Tempo dalam pandangan Steele merupakan media yang arusutamanya lebih independen. Di sisi lain, Republika yang juga menjadi subjek penelitiannya, lebih terang-terangan menunjukkan afiliasi religiusnya.

"Republika tidak pernah menyebutkan medianya sebagai media agamis, tetapi mereka lebih memiliki afiliasi yang ketara yang mana sangat cerdas," sebut Steele.

Dengan afiliasi yang demikian, menurut Steele, Republika meraih ceruk pasar muslim yang luas dan berhasil mengembangkan penetrasi pembacanya.

Namun, Steele mengungkat pada era keemasannya Republika bukan hanya tentang afiliasinya terhadap pembaca muslim. Mereka juga memanfaatkan afiliasi tersebut untuk memperoleh akses terhadap nara sumber yang lebih baik.

"Pada era Soeharto, banyak teman-teman saya membeli Republika, sebab koran itu mampu menulis tentang perpolitikan dengan lebih baik sambil menyodorkan pandangan keislaman yang menarik," jelas Steele.

Namun, disparitas gender di dalam redaksi Republika menurutnya amat ketara.

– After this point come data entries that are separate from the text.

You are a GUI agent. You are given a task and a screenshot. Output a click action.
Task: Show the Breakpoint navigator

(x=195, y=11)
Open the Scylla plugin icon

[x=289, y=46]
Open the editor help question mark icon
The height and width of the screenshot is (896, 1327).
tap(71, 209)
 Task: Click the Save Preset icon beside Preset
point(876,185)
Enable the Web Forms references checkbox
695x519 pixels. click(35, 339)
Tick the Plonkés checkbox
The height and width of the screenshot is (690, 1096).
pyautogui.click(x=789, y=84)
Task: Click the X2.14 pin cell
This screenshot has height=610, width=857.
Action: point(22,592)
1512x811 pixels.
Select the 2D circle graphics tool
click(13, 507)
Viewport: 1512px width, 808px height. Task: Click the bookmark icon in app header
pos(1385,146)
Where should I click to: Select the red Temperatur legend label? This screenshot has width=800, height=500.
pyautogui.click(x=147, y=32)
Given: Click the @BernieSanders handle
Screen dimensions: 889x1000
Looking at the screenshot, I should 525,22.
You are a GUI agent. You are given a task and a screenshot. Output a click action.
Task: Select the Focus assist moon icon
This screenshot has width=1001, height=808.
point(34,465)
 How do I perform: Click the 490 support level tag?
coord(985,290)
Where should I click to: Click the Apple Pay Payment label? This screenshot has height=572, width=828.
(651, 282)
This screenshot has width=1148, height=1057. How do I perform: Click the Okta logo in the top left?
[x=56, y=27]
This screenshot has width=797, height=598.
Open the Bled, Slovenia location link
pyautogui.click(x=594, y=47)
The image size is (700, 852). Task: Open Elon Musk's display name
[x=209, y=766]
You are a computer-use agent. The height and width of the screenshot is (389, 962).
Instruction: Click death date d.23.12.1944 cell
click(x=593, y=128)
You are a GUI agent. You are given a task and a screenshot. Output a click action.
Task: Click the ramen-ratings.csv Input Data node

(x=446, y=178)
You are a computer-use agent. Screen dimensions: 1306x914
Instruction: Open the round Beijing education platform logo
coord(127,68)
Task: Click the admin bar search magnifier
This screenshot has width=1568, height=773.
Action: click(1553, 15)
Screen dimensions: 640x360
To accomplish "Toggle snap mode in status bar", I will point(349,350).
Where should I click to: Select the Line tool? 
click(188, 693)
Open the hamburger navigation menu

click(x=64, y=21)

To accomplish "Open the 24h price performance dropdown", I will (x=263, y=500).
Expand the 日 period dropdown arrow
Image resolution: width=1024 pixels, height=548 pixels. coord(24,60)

Misalnya saja, Steele menjelaskan bahwa editorial di masa itu selalu ditulis oleh jurnalis laki-laki. Mereka menyediakan rubrik khusus bertitel leisure dimana penulisnya semua adalah perempuan.

Pada kadar tertentu, Steele memandang pengaruh keislaman dalam jurnalistik juga bisa berdampak negatif. Sabili menjadi salah satu contoh aktivitas jurnalistik yang ia maksud.

"Di Sabili, ada sebuah nilai umum yang .. bagaimana gitu ya, mereka menganggap mereka sangat penting. Hingga semua orang ingin memberikan pengaruh negatif, CIA, FBI, ekstremis Timur Tengah. Jurnalismenya sangan paranoid," ungkapnya.

Kendati, Steele menilai Sabili adalah pertanyaan yang belum terjawab. Sebabnya, dengan gaya jurnalistik yang paranoid seperti itu ia menemukan kehangatan tim redaksinya. "Mereka sangat baik pada saya, mereka menjawab semua pertanyaan saya. Saya tidak mengerti, mereka sama sekali tidak paranoid," sebut Steele.

Jurnalis senior Michael Vatikiotis menanggapi lingkungan jurnalisme di Indonesia sudah cukup ideal jika dibandingkan dengan negara-negara lain di Asia Tenggara. Sebut saja Malaysia dimana jurnalisnya cenderung lebih pasif dan depresif akibat tekanan pemerintah. "Dinamika di Indonesia lebih menarik. Di Malaysia, lupakan kebebasan. Jangan lupa tentang penjara," tukasnya.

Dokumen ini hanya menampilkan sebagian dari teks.